Issue Discovered - Service disruption in North America
Incident Report for xMatters
Postmortem

What happened?

On April 6, 2019, at approximately 4:37 AM PDT, the xMatters monitoring systems alerted the Engineering teams to a service disruption with On-Demand services within the North American region. Users may have experienced intermittent access to the user interface, and a delay or rejection when injecting an event into xMatters.

Why did it happen?

This issue was caused by excessive memory consumption by a monitoring service. The monitoring service was buffering metrics for reporting and consumed an excessive amount of memory, causing some database queries to fail.

How did we respond?

As soon as the xMatters network monitoring tools detected unreliable connectivity in the xMatters system, the Client Assistance team launched the internal severity-1 investigation process, which was later upgraded to a major incident, and posted a notice to the xMatters status page. The incident response teams began simultaneously investigating the underlying cause and working to restore services for clients. The teams determined that the fastest way to restore service and cause the least impact to clients would be to perform a manual database failover to a system not experiencing resource exhaustion. Once the promotion process was complete, clients confirmed that all services were restored and functioning as expected.

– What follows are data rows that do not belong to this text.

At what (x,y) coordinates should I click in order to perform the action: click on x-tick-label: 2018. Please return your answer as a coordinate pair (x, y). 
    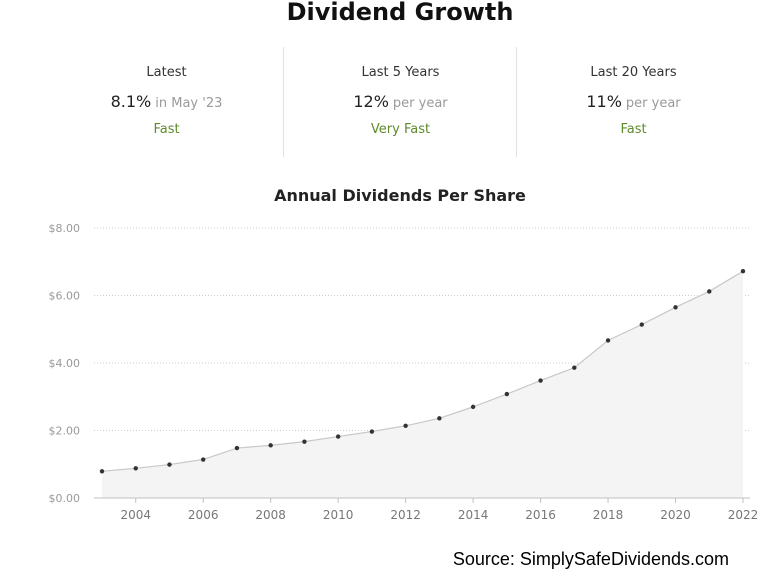
    Looking at the image, I should click on (608, 515).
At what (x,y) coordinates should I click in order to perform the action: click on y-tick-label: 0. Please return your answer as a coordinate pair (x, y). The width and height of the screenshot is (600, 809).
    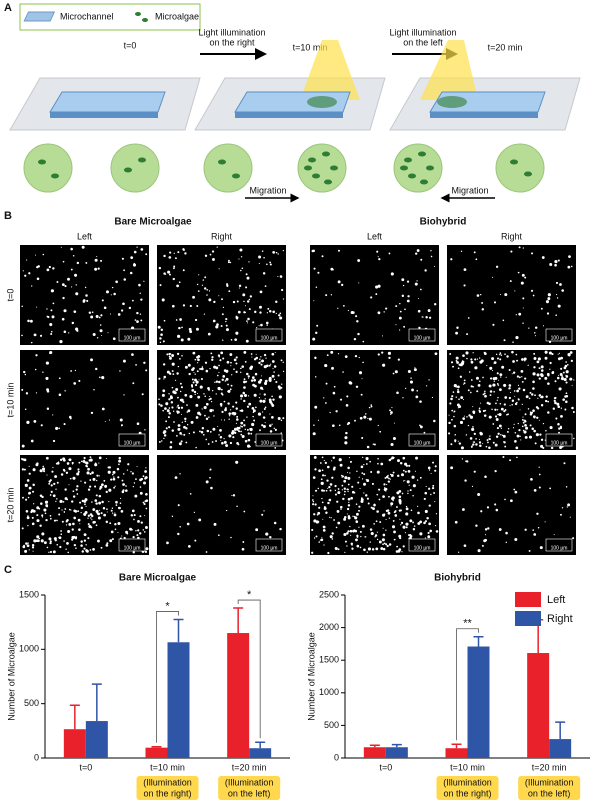
    Looking at the image, I should click on (336, 757).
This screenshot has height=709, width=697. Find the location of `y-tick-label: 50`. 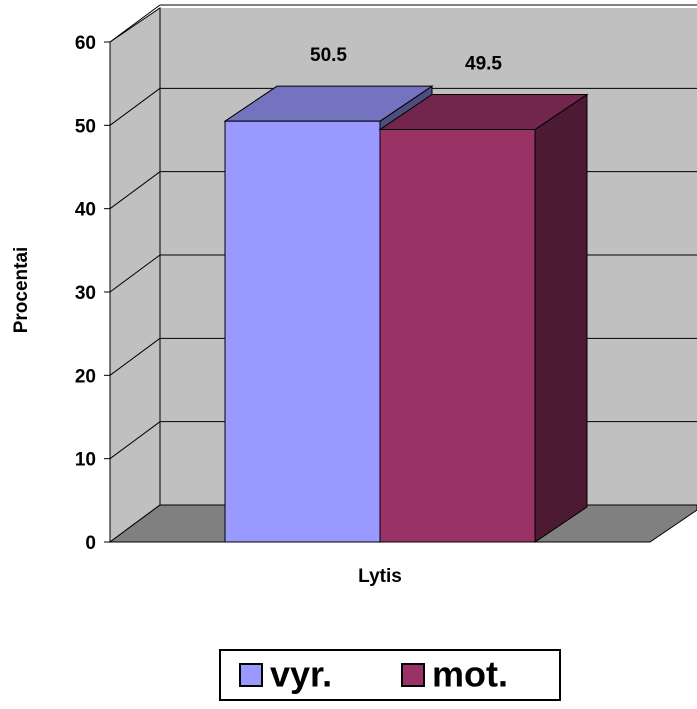

y-tick-label: 50 is located at coordinates (86, 126).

What are we doing to prevent it from happening again?

To help prevent similar incidents in the future, the xMatters Engineering teams are investigating a potential way to improve their current method of resource monitoring. Any knowledge or information they identify will be added to the relevant playbooks to ensure that it becomes a consistent part of our standard processes. In addition, Engineering teams are working with the service vendor to review the issue and determine what additional actions can be taken to ensure the issue does not reoccur.

Timeline:

April 6, 2019 4:37 AM - First notification of potential issue with On-Demand services. No client impact at this time

4:47 AM - Investigation begins

5:37 AM - Severity-1 process launched. Issue becomes client impacting

6:20 AM - Cause is identified. Manual database failover performed

6:30 AM - Monitoring service responsible is disabled

6:33 AM - Client impact is mitigated. Teams continue to monitor

6:37 AM - Confirmation of system recovery

6:47 AM - All services restored.

If you have any questions, please visit http://support.xmatters.com

Posted Apr 12, 2019 - 16:04 PDT

Resolved
The issue has been addressed, and all services have been restored. Thank you for your patience while we addressed this matter.
Posted Apr 06, 2019 - 07:09 PDT
Monitoring
The xMatters Incident Response team has deployed a fix for the issue. We are currently monitoring the situation to ensure the implementation is stable and that all services are restored.
Posted Apr 06, 2019 - 06:46 PDT
Identified
The xMatters Incident Response team has identified the source of the issue and is working on a fix. Customers may receive an error when trying to access the system. The error is intermittent.

We will update once a solution has been identified and implemented.
Posted Apr 06, 2019 - 06:17 PDT
Investigating
The xMatters monitoring tools have identified a potential issue with xMatters On-Demand for some clients located in North America. We are currently investigating the issue, and will update as information becomes available.

If you are also experiencing issues, or if you're not sure whether this issue impacts your service, please contact xMatters Client Assistance at https://support.xmatters.com/hc/en-us/requests/new - our support agents are waiting to help.
Posted Apr 06, 2019 - 06:03 PDT
This incident affected: North America (Web Interface, Email Notifications, SMS Notifications, Voice Notifications, Conferencing, Integration Platform, API, Mobile App).